» **EXTRACTED ENTRIES**:
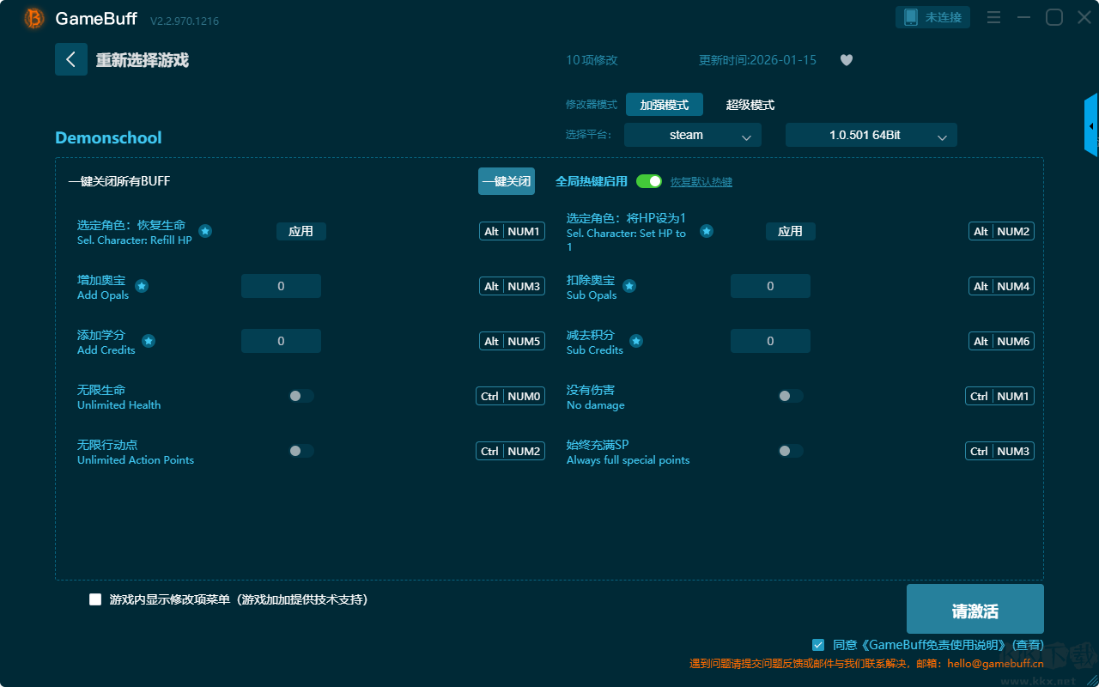Image resolution: width=1099 pixels, height=687 pixels.
Task: Enable the No damage toggle
Action: pos(790,396)
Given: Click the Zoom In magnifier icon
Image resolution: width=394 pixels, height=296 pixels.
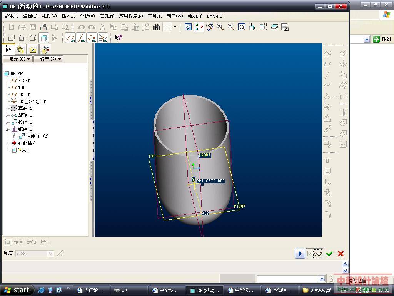Looking at the screenshot, I should [220, 27].
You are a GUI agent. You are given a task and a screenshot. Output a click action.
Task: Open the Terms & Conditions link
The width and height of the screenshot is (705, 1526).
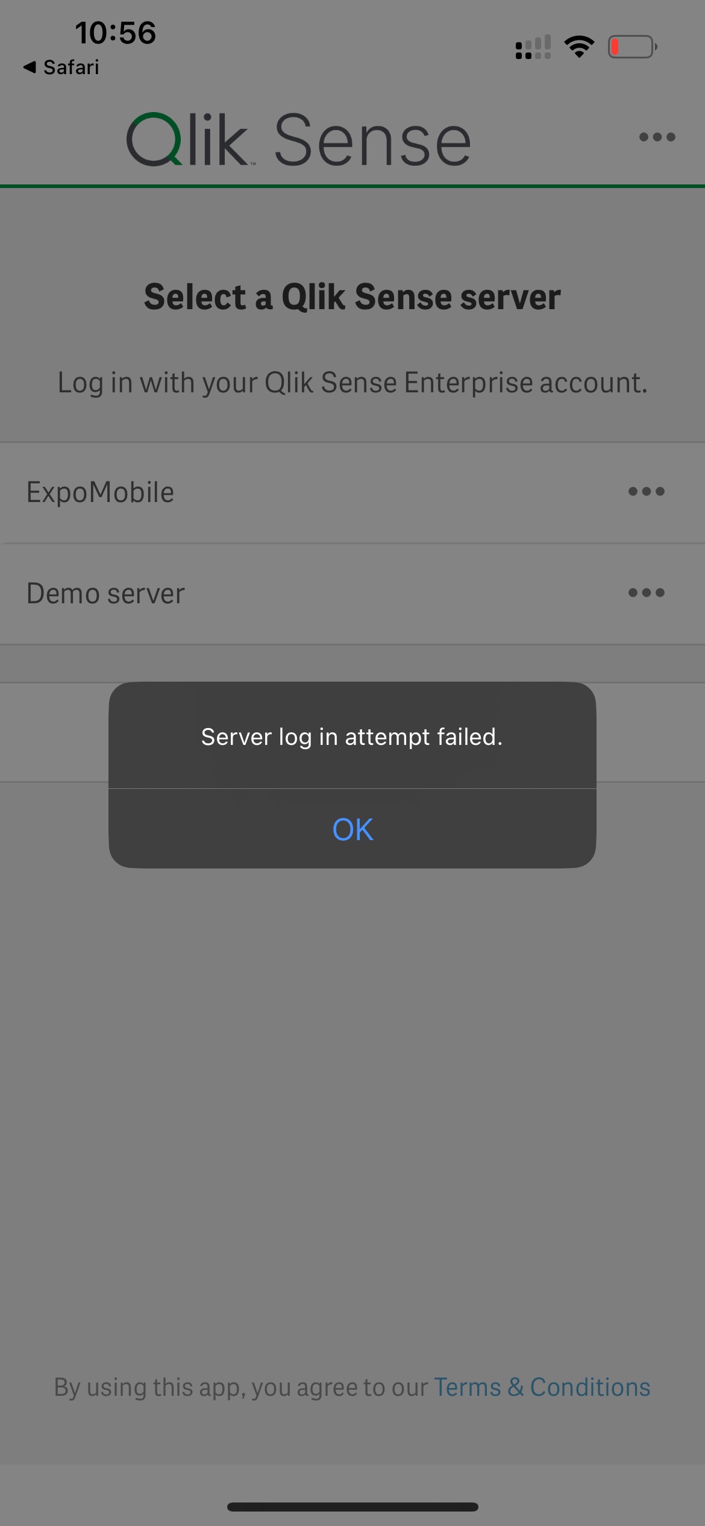(x=542, y=1387)

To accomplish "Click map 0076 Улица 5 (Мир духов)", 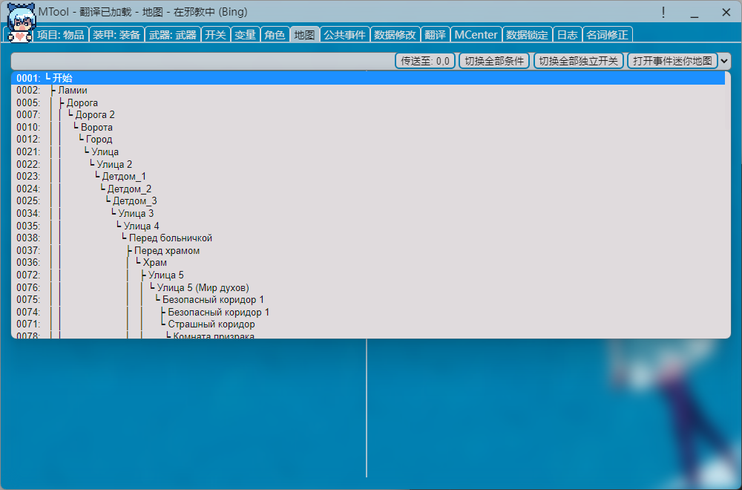I will click(203, 287).
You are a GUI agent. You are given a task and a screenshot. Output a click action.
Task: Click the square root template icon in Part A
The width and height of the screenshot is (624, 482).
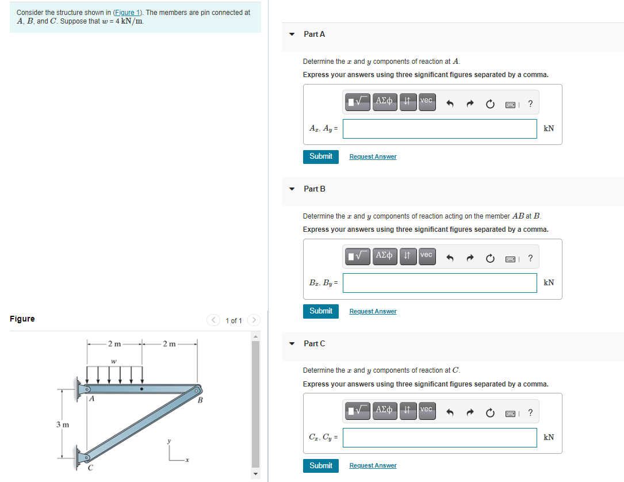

» **TRY IT**: When copying from the data above, begin at the line containing "Given: Click the Zoom In magnifier icon" and end at the line containing "Task: Open the Terms & Conditions link"; return those lines exactly and leave all pictures behind.

» **EXERCISE RESPONSE**:
Given: Click the Zoom In magnifier icon
Image resolution: width=394 pixels, height=296 pixels.
Looking at the screenshot, I should [220, 27].
You are a GUI agent. You are given a task and a screenshot. Output a click action.
Task: Open the Terms & Conditions link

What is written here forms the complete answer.